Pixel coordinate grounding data
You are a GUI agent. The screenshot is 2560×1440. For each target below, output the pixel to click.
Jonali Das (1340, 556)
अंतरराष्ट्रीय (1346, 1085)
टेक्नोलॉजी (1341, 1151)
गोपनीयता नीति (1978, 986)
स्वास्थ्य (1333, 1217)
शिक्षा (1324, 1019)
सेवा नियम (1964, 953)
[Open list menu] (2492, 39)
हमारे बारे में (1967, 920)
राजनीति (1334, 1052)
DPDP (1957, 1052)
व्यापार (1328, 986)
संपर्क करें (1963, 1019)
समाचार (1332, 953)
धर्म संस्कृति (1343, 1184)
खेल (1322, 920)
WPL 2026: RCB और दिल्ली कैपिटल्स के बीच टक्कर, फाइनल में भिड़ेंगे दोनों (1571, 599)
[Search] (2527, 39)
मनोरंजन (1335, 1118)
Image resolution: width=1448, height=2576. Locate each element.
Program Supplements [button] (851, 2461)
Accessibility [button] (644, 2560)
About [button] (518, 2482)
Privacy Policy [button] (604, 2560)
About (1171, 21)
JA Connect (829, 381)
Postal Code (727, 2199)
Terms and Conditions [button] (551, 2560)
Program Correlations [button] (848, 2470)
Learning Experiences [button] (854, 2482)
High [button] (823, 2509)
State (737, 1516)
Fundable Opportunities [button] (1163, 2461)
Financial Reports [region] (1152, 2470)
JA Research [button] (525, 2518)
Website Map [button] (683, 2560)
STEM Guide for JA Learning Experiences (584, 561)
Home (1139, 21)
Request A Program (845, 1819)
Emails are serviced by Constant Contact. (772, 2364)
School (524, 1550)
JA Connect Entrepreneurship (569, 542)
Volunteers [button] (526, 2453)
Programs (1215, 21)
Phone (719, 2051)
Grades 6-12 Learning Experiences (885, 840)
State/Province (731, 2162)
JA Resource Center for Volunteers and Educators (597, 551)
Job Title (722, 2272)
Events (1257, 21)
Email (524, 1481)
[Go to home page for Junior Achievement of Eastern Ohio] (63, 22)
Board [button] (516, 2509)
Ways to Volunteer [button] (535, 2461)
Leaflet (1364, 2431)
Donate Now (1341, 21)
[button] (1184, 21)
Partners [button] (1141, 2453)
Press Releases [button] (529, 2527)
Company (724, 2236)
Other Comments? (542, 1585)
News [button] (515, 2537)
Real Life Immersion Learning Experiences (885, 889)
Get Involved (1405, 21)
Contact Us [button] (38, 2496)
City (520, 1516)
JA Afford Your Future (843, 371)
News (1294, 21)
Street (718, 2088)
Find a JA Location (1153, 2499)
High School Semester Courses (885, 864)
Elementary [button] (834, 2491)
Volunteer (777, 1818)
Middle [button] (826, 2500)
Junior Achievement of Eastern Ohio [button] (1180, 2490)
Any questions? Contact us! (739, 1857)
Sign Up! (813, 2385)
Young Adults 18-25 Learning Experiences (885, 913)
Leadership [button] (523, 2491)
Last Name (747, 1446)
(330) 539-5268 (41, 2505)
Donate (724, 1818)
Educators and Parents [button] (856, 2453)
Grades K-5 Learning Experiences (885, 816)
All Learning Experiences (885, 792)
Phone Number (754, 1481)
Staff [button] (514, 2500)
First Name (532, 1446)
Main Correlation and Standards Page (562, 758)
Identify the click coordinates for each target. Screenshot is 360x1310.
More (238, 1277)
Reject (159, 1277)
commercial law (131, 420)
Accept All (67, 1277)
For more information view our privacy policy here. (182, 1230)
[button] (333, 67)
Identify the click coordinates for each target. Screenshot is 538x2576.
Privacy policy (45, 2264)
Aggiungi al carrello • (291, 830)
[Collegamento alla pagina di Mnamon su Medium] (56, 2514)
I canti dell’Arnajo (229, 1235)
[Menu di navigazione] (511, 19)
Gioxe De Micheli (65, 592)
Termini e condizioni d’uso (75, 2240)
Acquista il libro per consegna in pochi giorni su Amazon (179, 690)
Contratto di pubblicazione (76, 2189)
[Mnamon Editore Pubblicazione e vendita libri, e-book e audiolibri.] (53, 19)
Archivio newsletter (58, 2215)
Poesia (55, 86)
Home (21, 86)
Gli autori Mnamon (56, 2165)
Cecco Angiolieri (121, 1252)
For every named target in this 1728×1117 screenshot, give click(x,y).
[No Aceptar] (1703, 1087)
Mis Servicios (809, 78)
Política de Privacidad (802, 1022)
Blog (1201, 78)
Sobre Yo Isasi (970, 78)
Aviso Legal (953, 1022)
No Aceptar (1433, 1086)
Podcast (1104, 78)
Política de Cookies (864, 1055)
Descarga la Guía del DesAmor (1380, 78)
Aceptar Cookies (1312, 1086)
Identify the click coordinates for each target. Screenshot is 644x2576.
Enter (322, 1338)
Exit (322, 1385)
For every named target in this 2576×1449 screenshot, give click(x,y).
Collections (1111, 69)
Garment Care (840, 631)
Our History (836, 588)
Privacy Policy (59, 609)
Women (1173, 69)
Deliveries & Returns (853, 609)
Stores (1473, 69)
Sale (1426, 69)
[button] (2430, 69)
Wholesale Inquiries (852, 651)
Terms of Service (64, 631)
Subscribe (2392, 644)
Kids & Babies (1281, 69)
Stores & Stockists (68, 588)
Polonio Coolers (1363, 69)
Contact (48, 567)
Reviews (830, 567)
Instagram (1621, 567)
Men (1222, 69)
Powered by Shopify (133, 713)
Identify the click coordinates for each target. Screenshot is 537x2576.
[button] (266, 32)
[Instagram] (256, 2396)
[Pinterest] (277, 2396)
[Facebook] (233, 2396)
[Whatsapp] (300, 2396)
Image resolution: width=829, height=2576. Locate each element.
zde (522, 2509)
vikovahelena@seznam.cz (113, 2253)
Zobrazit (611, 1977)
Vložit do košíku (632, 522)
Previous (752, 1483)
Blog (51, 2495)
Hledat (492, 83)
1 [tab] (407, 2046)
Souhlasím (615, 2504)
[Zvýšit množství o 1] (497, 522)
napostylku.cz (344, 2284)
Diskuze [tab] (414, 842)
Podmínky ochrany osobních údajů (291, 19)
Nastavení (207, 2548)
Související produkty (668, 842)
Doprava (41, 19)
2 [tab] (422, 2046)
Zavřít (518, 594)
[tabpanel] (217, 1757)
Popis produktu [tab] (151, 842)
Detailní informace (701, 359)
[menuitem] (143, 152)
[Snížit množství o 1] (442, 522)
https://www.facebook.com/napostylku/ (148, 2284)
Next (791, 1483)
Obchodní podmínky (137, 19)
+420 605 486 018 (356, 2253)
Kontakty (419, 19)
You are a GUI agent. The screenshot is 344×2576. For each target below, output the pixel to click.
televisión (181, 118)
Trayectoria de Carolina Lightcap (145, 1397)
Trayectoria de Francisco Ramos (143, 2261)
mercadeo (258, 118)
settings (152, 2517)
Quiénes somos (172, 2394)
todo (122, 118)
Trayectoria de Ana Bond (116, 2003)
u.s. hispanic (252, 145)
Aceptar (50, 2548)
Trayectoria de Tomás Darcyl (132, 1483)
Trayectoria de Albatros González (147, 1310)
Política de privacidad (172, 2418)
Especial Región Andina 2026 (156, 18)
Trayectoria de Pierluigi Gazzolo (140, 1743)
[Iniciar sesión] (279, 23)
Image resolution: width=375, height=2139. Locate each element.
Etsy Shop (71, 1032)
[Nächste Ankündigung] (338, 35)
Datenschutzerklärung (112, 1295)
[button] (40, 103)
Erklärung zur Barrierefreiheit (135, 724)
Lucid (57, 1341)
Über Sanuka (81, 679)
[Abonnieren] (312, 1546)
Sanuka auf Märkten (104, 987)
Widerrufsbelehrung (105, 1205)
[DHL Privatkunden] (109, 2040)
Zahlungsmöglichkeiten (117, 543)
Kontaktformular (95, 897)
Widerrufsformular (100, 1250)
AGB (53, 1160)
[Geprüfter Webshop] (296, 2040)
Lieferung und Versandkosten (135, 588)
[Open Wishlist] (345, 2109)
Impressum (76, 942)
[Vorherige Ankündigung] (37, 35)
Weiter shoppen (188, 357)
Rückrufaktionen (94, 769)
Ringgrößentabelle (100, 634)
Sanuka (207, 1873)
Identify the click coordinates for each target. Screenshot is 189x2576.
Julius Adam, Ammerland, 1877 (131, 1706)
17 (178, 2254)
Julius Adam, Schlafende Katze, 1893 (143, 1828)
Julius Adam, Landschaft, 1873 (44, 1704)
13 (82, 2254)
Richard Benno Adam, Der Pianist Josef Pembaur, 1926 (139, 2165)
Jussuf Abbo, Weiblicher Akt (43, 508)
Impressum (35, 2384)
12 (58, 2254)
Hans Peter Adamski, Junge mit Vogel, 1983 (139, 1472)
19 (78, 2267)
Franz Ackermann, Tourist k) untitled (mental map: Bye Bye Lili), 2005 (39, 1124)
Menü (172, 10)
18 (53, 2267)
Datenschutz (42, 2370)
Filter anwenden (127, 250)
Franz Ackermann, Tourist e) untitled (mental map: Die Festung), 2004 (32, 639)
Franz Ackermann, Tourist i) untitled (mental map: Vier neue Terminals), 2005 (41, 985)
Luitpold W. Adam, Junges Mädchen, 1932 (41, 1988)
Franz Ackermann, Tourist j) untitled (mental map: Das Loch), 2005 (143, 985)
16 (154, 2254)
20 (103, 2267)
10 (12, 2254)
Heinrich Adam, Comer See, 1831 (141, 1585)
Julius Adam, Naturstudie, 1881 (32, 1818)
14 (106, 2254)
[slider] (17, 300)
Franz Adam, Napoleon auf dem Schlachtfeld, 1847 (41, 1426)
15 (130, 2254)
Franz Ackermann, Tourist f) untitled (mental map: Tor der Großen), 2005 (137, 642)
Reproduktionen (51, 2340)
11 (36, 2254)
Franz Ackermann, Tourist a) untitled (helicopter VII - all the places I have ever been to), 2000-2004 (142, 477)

Exercise prompt: Count the lines of the records that include the word "Tourist". Give the number by itself.

Answer below: 6